Una singular epidemia de cinismo recorre ahora a la clase política. Por un lado, tenemos a Miguel Angel Yunes, rey de la mapachería electoral, clamar que en Veracruz se cuente “voto por voto” como si se tratara de un simpatizante lopezobradorista del 2006. Por otro, César Nava, Jesús Ortega y Manuel Camacho levantan euróficos sus brazos para demostrar que las alianzas electorales sí funcionaron aunque ninguno de los candidatos ganadores sea un panista de larga tradición y mucho menos un militante de la izquierda. Y Beatriz Paredes, que hace apenas una semana aparecía rodeada de la cúpula priista como la gran lideresa frente a la tragedia de Tamaulipas, ahora está más sola que nunca, en la soledad de una victoria pírrica para el PRI en 9 de 12 entidades.
Indecente es un calificativo menor para unas elecciones que desde las campañas estuvieron teñidas de violencia, de equívocos y de un muestrario de guerra sucia que llegó a tales niveles de bajeza que ni siquiera hubo tiempo de asimilarlas, mucho menos de analizarlas. Tampoco habrá tiempo de sancionarlas porque renunció la fiscal especial de la Fepade, Arely Gómez, en una clara demostración de intervencionismo calderonista.

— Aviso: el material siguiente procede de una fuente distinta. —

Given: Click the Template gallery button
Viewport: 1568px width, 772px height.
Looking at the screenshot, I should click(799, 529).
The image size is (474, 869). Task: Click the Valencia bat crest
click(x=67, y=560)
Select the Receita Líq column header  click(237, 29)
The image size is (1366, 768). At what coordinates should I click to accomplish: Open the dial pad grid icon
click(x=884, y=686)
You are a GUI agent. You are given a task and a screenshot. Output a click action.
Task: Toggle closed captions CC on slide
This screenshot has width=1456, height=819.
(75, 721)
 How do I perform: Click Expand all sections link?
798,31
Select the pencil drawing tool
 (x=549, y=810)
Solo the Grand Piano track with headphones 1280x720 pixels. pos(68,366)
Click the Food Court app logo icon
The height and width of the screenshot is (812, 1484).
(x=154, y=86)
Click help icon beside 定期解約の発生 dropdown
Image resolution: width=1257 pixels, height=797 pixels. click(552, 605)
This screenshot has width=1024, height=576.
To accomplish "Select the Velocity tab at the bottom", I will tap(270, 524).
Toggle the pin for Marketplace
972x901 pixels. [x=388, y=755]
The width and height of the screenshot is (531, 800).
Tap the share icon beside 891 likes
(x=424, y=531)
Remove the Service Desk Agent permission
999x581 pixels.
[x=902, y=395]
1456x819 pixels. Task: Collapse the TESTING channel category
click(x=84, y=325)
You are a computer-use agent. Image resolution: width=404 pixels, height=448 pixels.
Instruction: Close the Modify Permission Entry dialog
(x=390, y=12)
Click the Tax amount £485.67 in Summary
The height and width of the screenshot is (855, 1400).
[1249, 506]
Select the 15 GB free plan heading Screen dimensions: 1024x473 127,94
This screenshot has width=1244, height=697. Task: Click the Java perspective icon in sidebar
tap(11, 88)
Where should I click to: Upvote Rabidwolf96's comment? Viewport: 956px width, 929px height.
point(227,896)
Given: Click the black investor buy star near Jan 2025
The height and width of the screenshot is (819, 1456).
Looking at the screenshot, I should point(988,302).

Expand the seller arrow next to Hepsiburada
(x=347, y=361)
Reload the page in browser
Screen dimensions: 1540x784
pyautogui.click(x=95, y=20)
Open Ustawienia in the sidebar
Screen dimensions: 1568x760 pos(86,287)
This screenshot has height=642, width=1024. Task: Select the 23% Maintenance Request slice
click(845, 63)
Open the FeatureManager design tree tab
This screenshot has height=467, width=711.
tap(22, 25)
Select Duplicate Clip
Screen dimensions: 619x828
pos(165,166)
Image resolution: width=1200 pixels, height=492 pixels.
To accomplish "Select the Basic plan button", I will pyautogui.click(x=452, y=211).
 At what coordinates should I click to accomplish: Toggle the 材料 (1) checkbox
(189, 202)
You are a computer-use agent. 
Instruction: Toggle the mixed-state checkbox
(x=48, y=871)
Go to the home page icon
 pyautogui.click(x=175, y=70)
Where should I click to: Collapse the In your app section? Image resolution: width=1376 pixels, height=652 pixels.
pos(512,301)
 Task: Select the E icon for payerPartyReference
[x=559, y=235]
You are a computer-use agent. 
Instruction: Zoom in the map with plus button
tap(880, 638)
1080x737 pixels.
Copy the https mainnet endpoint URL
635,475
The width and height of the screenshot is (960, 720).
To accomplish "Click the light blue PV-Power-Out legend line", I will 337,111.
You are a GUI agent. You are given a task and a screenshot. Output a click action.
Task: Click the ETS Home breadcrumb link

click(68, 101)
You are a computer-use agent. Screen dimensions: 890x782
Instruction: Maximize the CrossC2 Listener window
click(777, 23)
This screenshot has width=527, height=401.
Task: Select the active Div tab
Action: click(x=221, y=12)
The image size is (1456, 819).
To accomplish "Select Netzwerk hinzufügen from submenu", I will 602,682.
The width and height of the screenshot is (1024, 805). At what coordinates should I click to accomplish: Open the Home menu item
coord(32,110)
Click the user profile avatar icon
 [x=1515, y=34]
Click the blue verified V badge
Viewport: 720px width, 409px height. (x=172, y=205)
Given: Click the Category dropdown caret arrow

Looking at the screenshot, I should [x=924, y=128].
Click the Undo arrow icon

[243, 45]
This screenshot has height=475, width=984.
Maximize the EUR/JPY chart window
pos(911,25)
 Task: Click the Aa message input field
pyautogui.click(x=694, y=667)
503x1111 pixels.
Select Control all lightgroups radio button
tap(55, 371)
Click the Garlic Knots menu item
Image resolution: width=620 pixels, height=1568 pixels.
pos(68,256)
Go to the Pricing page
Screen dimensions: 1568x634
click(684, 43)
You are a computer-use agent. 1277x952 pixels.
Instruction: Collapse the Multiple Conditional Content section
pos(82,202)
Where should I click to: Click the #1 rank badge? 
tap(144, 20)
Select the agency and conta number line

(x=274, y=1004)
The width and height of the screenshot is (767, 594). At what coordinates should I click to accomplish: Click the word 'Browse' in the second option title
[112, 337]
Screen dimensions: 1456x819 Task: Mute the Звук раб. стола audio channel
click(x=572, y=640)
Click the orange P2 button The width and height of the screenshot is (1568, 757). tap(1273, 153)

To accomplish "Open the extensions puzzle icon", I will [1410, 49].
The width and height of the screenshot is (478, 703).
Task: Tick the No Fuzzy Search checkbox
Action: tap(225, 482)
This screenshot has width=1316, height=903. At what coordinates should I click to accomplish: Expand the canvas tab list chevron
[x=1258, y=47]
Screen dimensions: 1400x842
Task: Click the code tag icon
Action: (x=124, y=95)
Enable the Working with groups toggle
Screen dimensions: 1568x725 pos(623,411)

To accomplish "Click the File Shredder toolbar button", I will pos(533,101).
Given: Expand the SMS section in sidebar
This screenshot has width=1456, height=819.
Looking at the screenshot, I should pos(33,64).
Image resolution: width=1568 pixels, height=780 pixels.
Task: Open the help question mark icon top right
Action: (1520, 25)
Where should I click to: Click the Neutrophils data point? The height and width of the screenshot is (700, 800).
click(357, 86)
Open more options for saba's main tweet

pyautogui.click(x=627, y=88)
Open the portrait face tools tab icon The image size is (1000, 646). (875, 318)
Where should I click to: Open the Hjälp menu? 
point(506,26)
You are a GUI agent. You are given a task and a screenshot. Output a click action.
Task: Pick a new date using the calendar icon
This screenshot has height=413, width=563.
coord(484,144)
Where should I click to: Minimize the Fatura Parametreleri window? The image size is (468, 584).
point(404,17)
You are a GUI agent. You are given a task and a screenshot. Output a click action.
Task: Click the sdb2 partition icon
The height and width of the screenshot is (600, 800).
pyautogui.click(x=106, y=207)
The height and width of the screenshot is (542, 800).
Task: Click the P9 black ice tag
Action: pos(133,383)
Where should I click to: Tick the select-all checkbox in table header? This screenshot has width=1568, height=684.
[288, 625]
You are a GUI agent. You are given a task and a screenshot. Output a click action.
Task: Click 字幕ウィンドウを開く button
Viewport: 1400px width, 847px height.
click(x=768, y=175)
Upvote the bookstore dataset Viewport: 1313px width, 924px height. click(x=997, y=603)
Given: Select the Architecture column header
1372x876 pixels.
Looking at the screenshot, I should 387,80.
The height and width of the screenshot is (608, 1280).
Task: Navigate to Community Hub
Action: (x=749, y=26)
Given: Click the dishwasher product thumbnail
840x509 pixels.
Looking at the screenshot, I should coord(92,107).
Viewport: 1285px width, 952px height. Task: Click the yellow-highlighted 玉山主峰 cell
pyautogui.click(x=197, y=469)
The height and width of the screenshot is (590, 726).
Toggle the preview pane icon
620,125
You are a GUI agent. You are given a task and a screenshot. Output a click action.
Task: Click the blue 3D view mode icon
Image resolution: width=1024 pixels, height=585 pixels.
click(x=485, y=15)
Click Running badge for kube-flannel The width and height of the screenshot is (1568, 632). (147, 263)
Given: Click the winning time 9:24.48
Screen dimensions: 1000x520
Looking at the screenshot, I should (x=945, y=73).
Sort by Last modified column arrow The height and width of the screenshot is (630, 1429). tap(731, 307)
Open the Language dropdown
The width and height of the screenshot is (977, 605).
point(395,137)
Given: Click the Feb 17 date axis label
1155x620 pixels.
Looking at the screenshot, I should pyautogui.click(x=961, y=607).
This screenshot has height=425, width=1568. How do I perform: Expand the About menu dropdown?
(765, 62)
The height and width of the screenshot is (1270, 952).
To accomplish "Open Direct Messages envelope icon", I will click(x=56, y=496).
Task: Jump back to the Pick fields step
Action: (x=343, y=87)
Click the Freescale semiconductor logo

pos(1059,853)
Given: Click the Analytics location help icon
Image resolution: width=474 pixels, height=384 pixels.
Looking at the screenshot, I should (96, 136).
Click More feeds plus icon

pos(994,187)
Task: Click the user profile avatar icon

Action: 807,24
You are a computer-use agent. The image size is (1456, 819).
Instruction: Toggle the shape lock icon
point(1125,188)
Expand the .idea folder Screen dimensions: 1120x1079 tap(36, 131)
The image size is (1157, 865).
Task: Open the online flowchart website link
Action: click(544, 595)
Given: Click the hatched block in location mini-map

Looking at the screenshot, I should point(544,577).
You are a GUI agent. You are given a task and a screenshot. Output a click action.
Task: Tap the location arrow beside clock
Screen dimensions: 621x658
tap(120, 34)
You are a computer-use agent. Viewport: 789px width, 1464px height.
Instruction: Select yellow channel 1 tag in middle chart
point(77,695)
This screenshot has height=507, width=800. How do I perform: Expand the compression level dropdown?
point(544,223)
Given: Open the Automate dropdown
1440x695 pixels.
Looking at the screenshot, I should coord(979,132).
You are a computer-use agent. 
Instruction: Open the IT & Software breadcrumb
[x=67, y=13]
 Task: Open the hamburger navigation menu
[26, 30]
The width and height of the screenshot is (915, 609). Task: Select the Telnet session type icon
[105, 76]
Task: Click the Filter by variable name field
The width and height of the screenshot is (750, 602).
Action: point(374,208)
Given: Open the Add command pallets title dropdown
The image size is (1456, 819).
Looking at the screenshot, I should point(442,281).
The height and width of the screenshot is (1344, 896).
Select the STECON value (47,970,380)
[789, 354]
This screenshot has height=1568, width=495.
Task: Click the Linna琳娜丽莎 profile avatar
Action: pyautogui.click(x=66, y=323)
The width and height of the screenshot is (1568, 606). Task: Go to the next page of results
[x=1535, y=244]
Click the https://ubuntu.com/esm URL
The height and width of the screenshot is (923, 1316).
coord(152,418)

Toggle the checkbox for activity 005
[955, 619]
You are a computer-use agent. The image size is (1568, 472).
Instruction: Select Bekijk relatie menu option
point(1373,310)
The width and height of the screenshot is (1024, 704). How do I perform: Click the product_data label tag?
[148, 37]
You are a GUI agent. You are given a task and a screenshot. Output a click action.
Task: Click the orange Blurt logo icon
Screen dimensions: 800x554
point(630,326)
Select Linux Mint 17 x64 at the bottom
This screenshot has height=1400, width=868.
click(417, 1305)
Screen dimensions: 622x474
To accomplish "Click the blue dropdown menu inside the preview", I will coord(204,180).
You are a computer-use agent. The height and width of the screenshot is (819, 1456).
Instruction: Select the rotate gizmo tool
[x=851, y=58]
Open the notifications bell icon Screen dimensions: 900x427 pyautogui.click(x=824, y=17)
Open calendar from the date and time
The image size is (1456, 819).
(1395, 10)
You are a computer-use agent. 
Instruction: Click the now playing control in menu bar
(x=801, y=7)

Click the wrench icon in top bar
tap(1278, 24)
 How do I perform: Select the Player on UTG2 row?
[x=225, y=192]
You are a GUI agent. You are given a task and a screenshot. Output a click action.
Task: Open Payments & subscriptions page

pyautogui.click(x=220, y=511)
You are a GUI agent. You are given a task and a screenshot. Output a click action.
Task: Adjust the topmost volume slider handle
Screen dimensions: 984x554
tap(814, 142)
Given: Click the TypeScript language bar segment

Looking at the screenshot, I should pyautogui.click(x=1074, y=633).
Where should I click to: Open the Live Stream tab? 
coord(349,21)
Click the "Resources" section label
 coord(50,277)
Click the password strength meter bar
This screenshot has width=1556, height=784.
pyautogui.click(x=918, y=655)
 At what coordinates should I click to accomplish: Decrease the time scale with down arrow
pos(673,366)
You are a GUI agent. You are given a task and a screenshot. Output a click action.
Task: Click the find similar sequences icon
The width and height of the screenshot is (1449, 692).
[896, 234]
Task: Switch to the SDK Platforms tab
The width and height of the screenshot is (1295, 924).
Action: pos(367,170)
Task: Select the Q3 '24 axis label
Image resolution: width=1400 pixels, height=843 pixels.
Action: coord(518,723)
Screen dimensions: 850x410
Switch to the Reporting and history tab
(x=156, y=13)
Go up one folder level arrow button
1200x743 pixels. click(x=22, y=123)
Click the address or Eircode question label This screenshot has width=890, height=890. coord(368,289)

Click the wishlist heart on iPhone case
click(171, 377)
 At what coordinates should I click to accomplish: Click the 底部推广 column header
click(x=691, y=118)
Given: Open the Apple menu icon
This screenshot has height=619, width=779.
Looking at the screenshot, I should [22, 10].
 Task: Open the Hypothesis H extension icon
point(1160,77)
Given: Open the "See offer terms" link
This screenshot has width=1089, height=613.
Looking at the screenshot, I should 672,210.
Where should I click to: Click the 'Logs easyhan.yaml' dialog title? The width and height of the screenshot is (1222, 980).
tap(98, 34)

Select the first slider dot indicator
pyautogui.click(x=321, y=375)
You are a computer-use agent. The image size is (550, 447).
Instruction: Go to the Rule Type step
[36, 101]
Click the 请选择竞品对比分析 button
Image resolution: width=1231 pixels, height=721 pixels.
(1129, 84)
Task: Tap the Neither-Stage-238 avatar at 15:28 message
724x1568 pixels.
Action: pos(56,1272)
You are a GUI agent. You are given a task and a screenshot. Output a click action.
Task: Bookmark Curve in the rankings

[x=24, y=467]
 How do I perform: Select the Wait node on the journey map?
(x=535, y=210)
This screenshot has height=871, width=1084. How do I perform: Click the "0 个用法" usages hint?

El doble lenguaje predominó en toda la contienda. Algunos priistas llamaron “contra natura” las alianzas del PAN y del PRD, pero también las utilizaron para colocar a sus candidatos –como en el caso de Sinaloa y de Durango-, en el mejor ejercicio de gatopardismo que se haya visto. En varios estados las alianzas opositoras sirvieron para reciclar a los priistas perdedores de las contiendas internas.